**What to work on:** Reproduce every one of the lines below verbatim, omitting the pictures from your output.
[Begin Records to use]
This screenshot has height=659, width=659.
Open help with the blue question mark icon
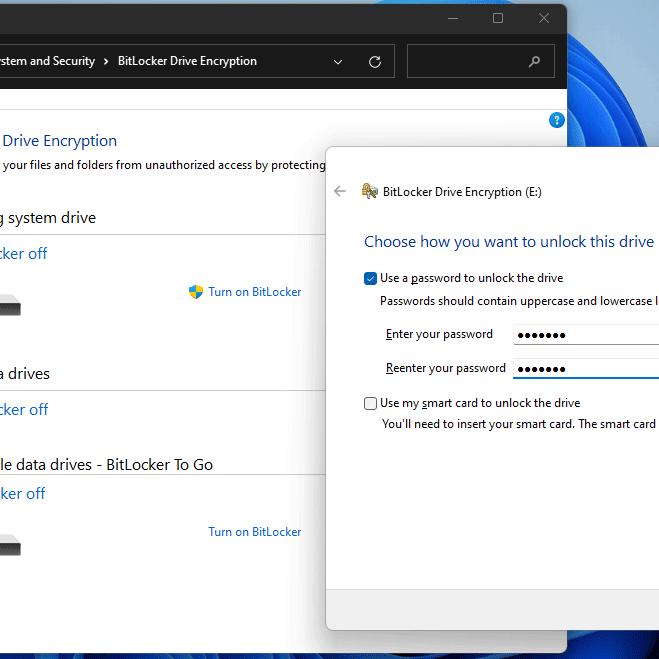pos(557,120)
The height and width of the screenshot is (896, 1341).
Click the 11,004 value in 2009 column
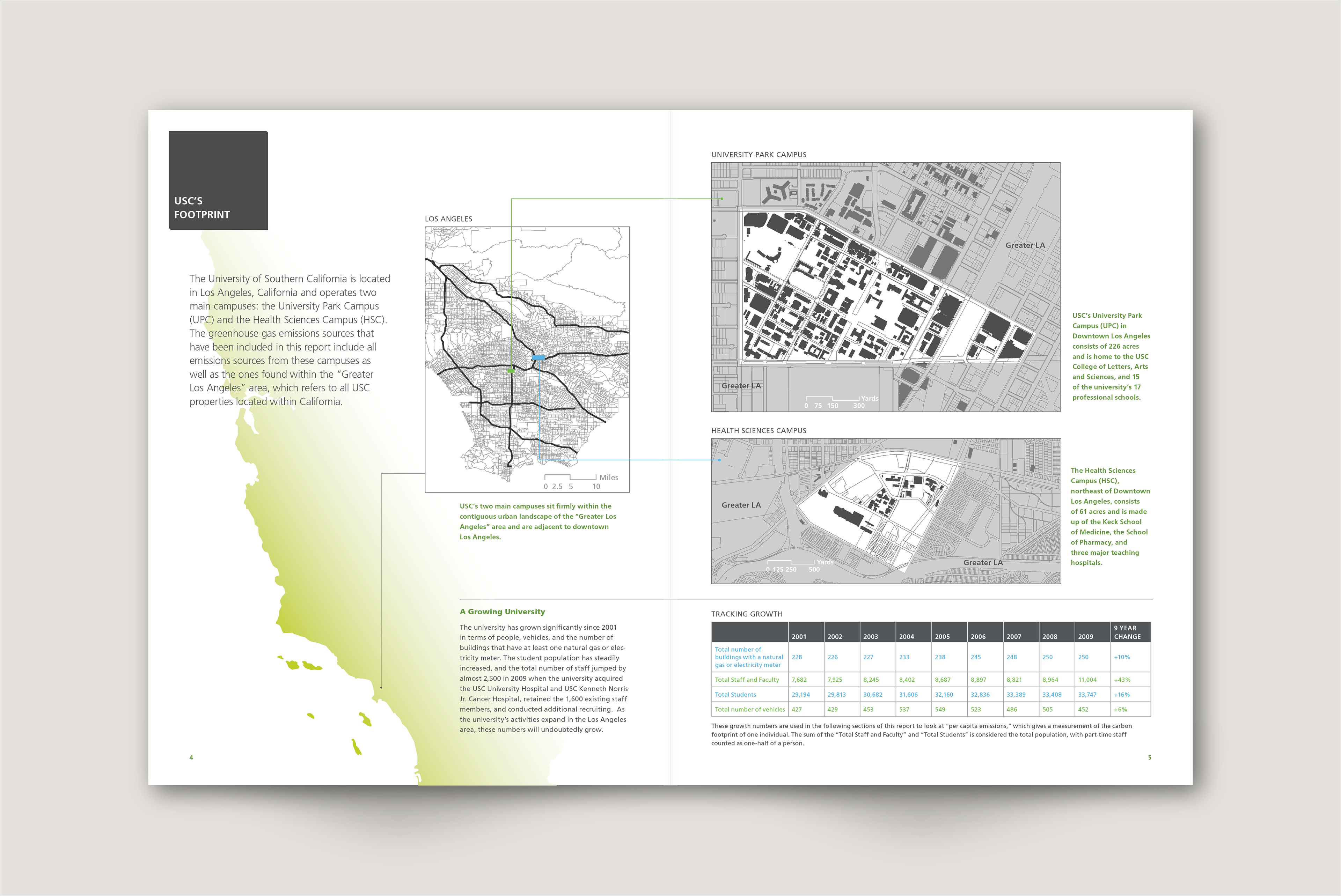pos(1087,680)
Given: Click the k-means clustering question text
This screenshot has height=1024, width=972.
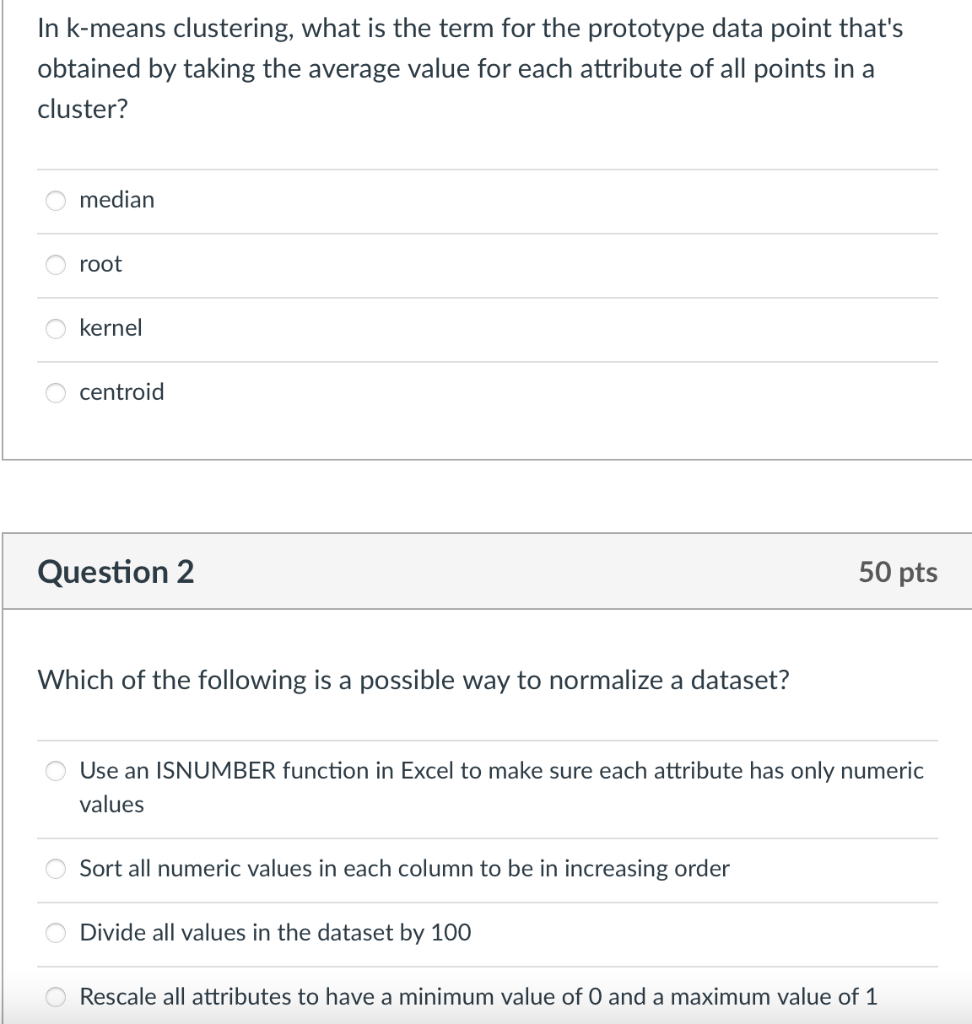Looking at the screenshot, I should click(x=470, y=67).
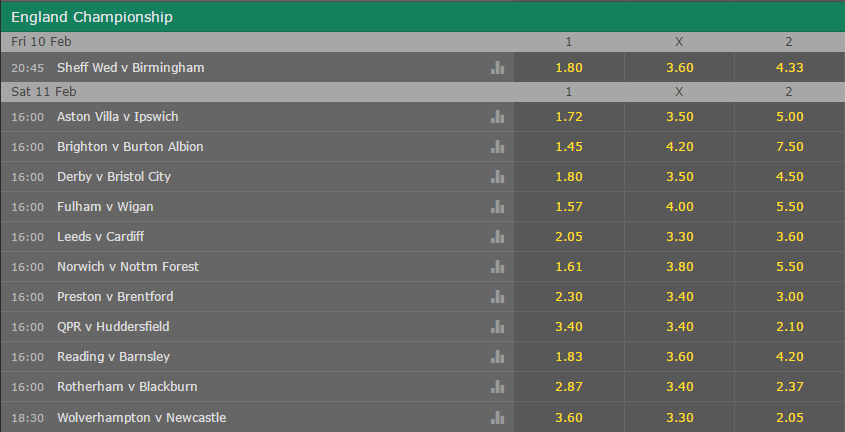Choose home odds 2.05 for Leeds
This screenshot has height=432, width=845.
[x=569, y=236]
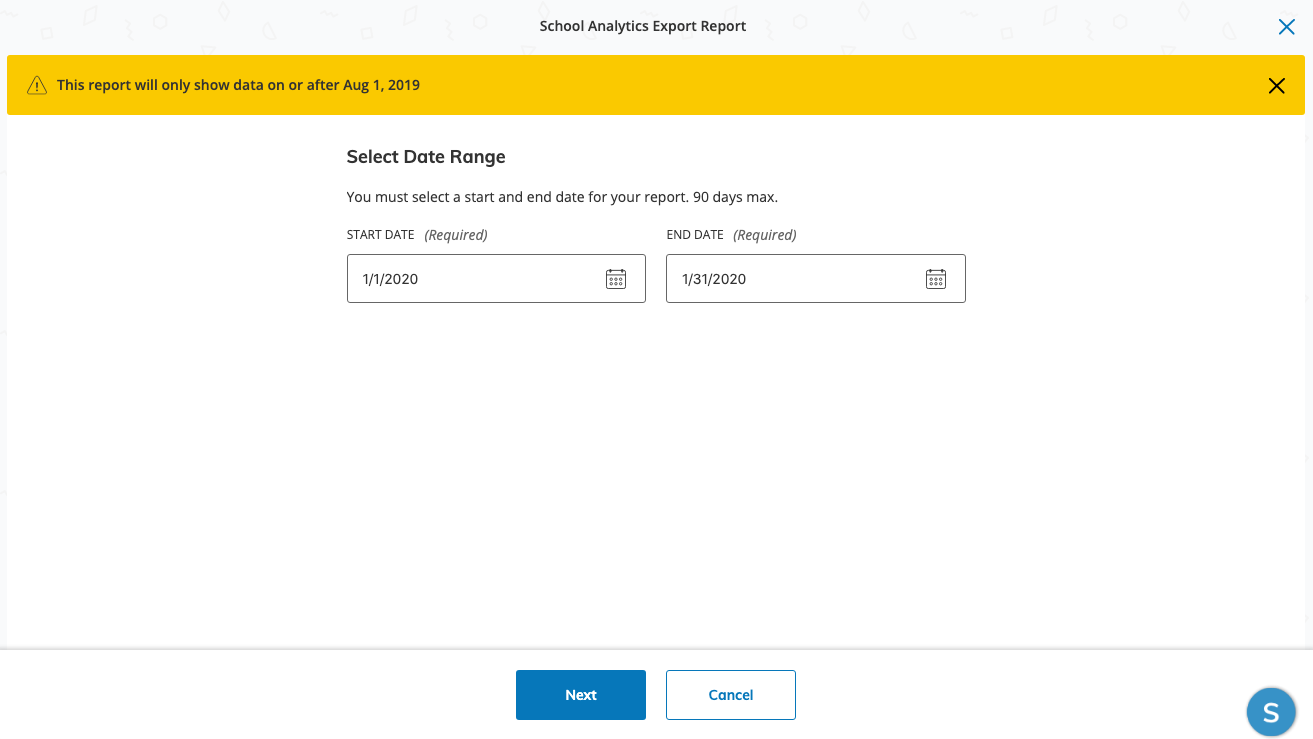
Task: Click the Next button
Action: tap(580, 695)
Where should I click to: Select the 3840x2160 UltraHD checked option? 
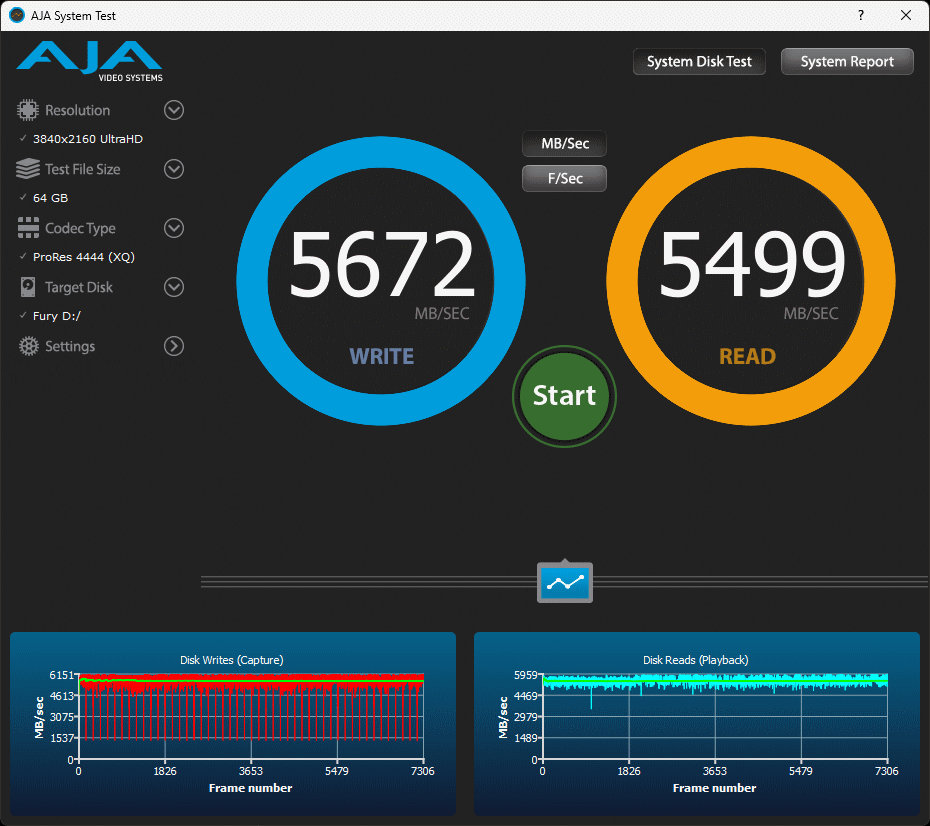[87, 139]
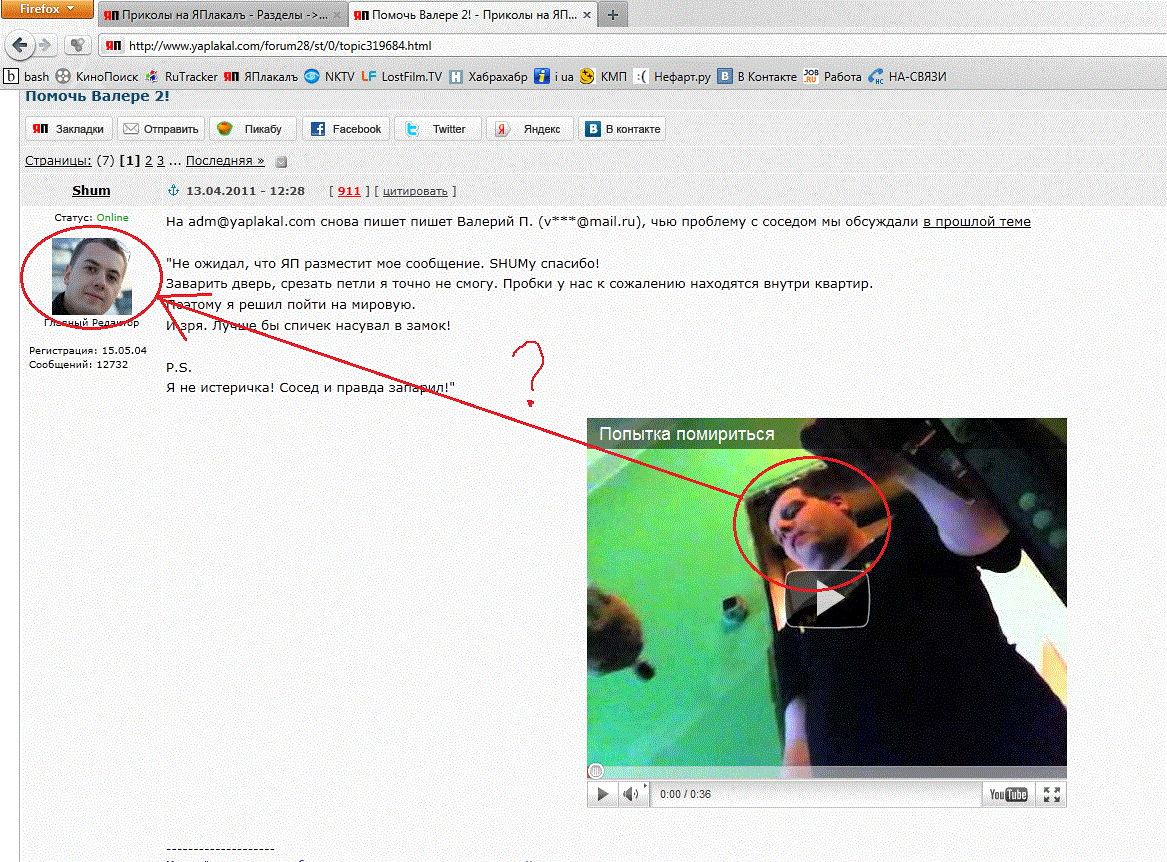Open the Firefox application menu dropdown

click(47, 10)
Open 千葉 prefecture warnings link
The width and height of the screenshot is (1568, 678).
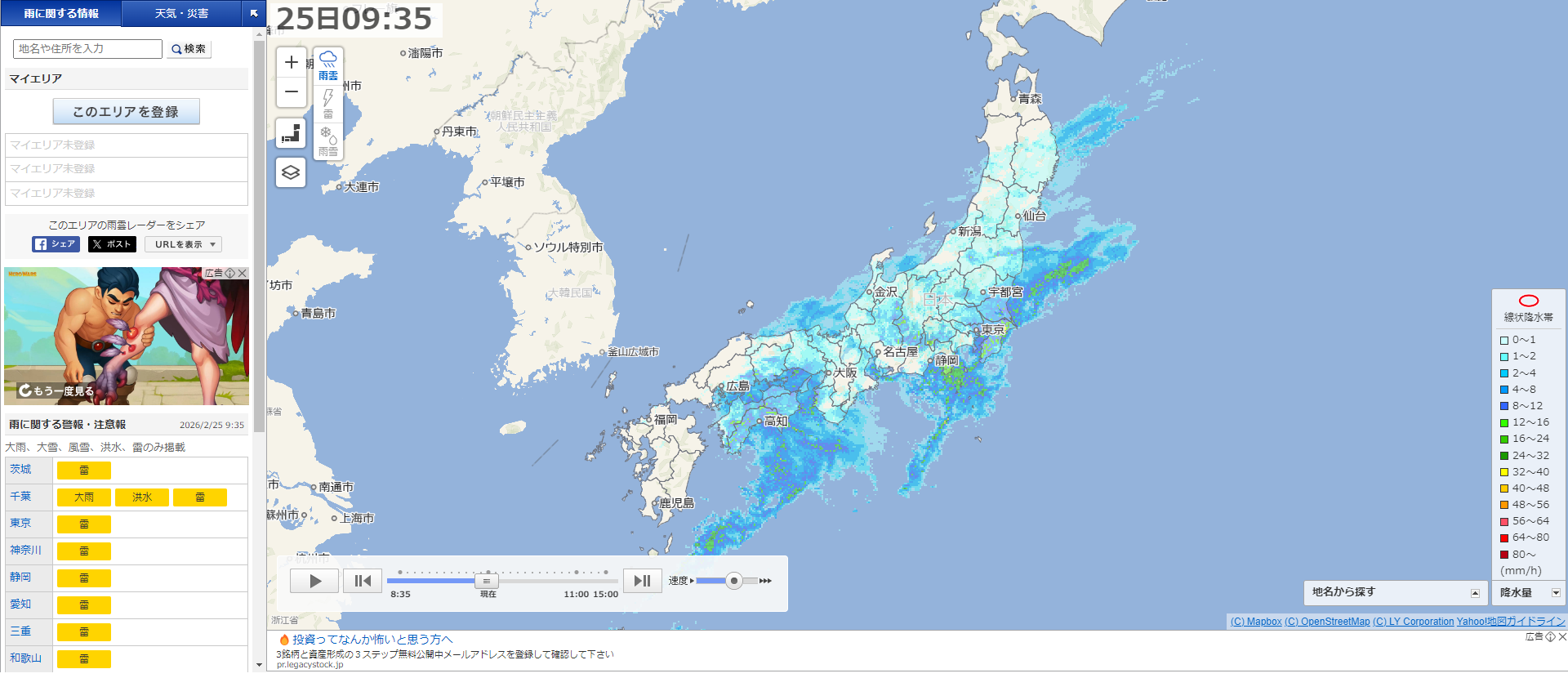20,497
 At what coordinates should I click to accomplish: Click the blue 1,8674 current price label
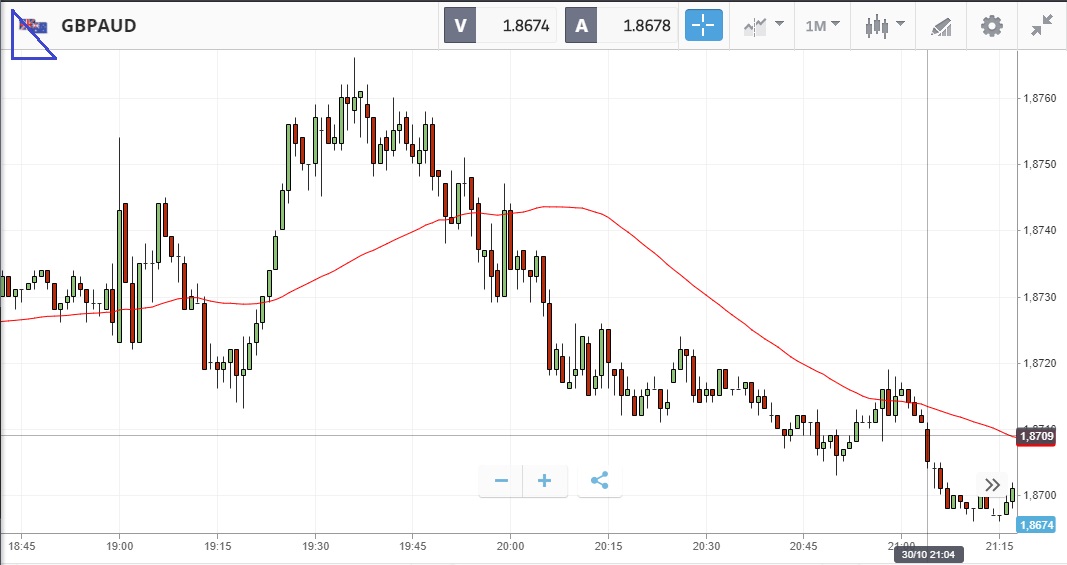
[End Records to use]
**Answer below:**
This screenshot has height=659, width=659.
Open help with the blue question mark icon
pos(557,120)
The height and width of the screenshot is (896, 1341).
Click the 11,004 value in 2009 column
pos(1087,680)
Given: Click the k-means clustering question text
This screenshot has height=1024, width=972.
Looking at the screenshot, I should click(x=470, y=67).
Choose home odds 2.05 for Leeds
This screenshot has height=432, width=845.
[x=569, y=236]
Task: Click the Next button
Action: tap(580, 695)
Where should I click to: Select the 3840x2160 UltraHD checked option? 
[87, 139]
Open the Firefox application menu dropdown

click(47, 10)
Open 千葉 prefecture warnings link
The width and height of the screenshot is (1568, 678).
20,497
 At what coordinates should I click to accomplish: Click the blue 1,8674 current price label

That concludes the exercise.